Hard News: The sky is Falling...guest author, Don Wilkin
Walking up my street toward the mountains |
We had a wonderful family Thanksgiving yesterday. Delightful food and drink, playing cards, laughing, enjoying each others' company....but the day before yesterday, Ed Chadd sent out this essay by a friend of his who used to live in our small town in the Northwest. Don gave me permission to publish his essay here, since he wants as many people as possible to see what he's written, hoping that some of us may start...or continue...positive changes to save the beautiful places where we live.
THE SKY REALLY IS FALLING: CHICKEN LITTLE WAS RIGHT ALL ALONG
Donovan C. Wilkin, Human Ecologist
November, 2013
My obsession with sustainability dates back to 1969, the
year I started my doctoral dissertation on human carrying capacity. I became aware that there was real danger of
overshooting that capacity and that if we consumed enough of our ecological
capital, we risked a population crash and even possible human extinction. In the meantime, I warned, we could expect a
long, bumpy slide into poverty as resources were used up. Colleagues accused me of sounding like
Chicken Little.
Since then, our exploding consumption, while causing a
modest (but temporary) reduction in poverty, has been confused with real
prosperity despite global resources having been ravaged and inequality having
ballooned to record heights. I was guilty
of underestimating our greed and overestimating the time we had left. It wasn’t until this last decade that
ecological footprint analysis confirmed we had already overshot Earth’s
carrying capacity back in the early ‘70s.
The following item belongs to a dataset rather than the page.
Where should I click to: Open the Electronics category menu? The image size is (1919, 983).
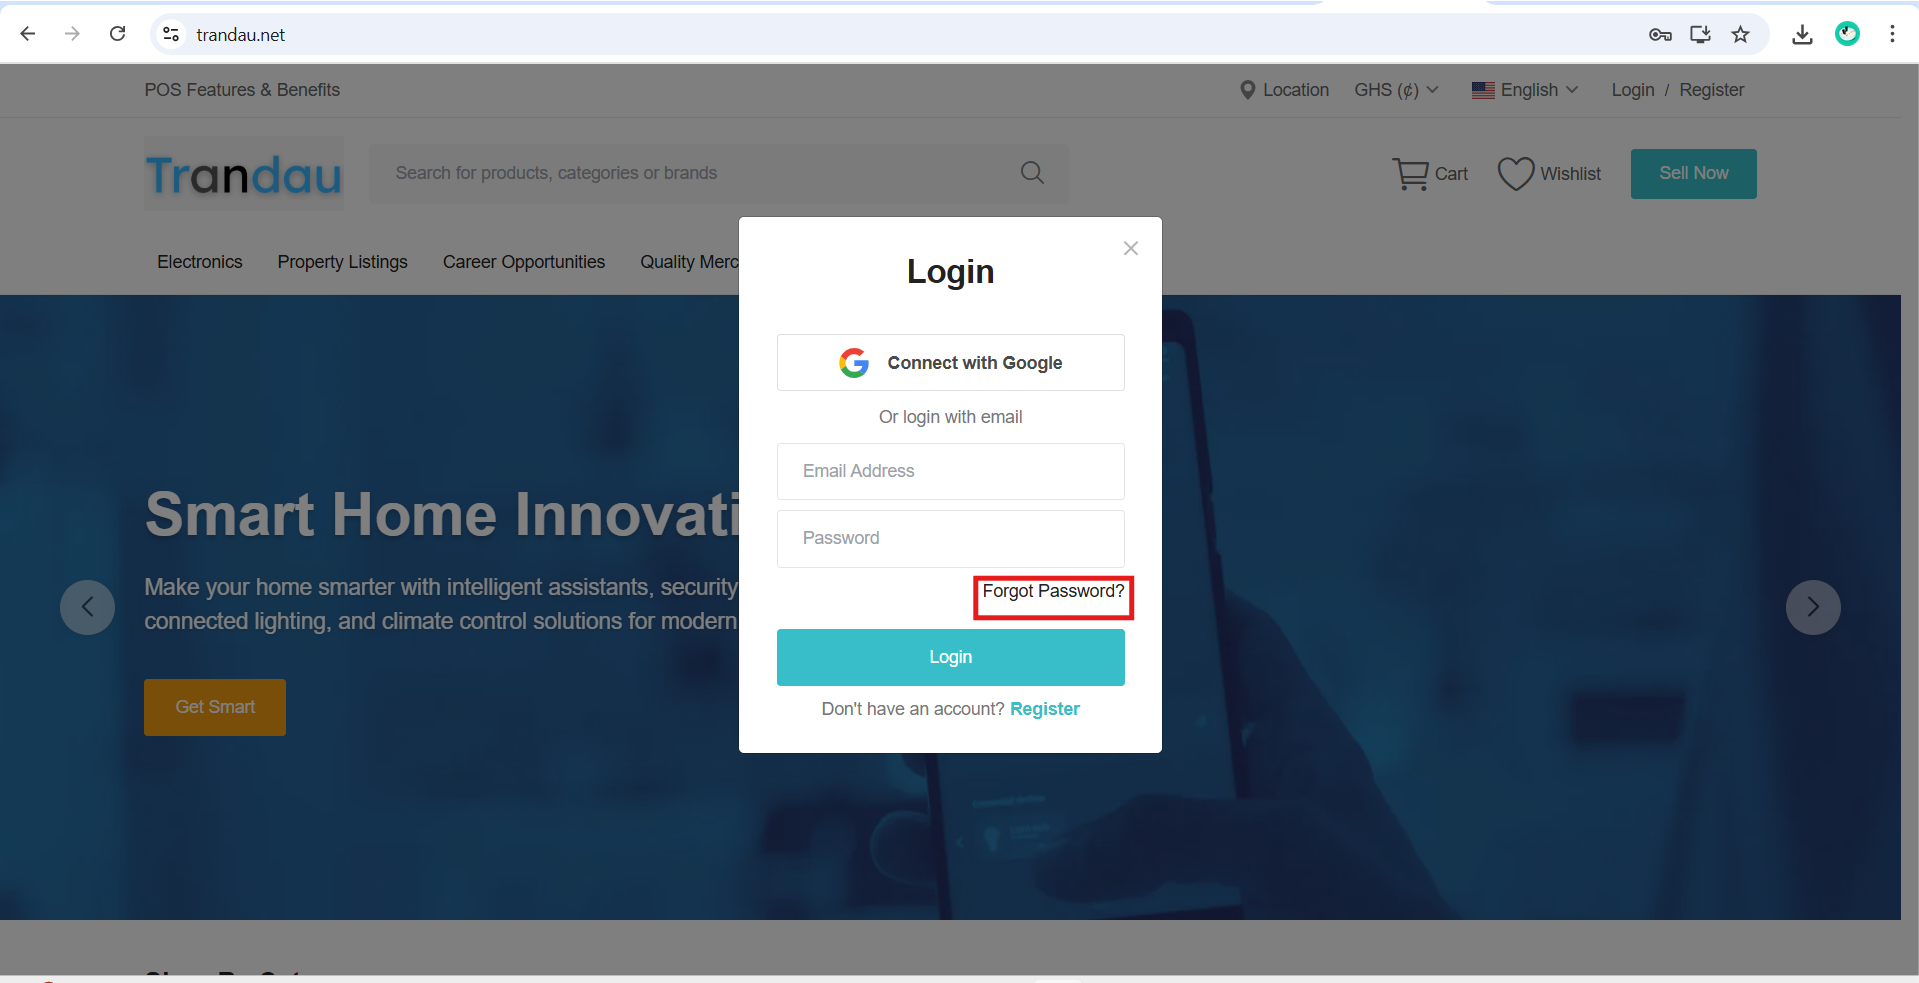(200, 262)
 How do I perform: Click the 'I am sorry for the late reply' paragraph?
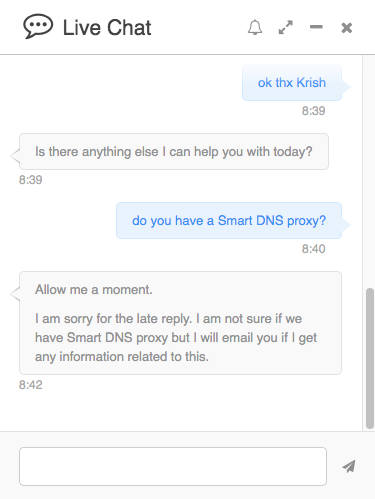176,337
The overshoot is now in its fifth decade and continues to
gather momentum as the ultimate human ecological disaster: mass extinction, fisheries depletion, aquifer
overpumping, nonrenewable natural resource depletion, soil erosion, glacial
melting, ocean acidification, nuclear waste accumulation, more violent storms,
rising sea levels, skyrocketing food
prices, plummeting energy return on energy invested, growing numbers of
permanently displaced environmental refugees, and growing global financial
instability. Regrettably, 79 million net
new people join the global mayhem each year, yet we don’t seem particularly
concerned about it, assuming, I suppose, it will take care of itself. It will.
No one will want to be around when that happens, though.
I am well aware, after nearly a half century of trying, that
my sense of impending doom is not widely shared. The sun still shines, gas tanks are full of
ethanol, fridges are fully stocked with thousand-mile salads and 3000-mile
bananas, and we are warm and cozy. Few
can even conceive of the possibility of an impending collapse of human
civilization, but there are notable exceptions.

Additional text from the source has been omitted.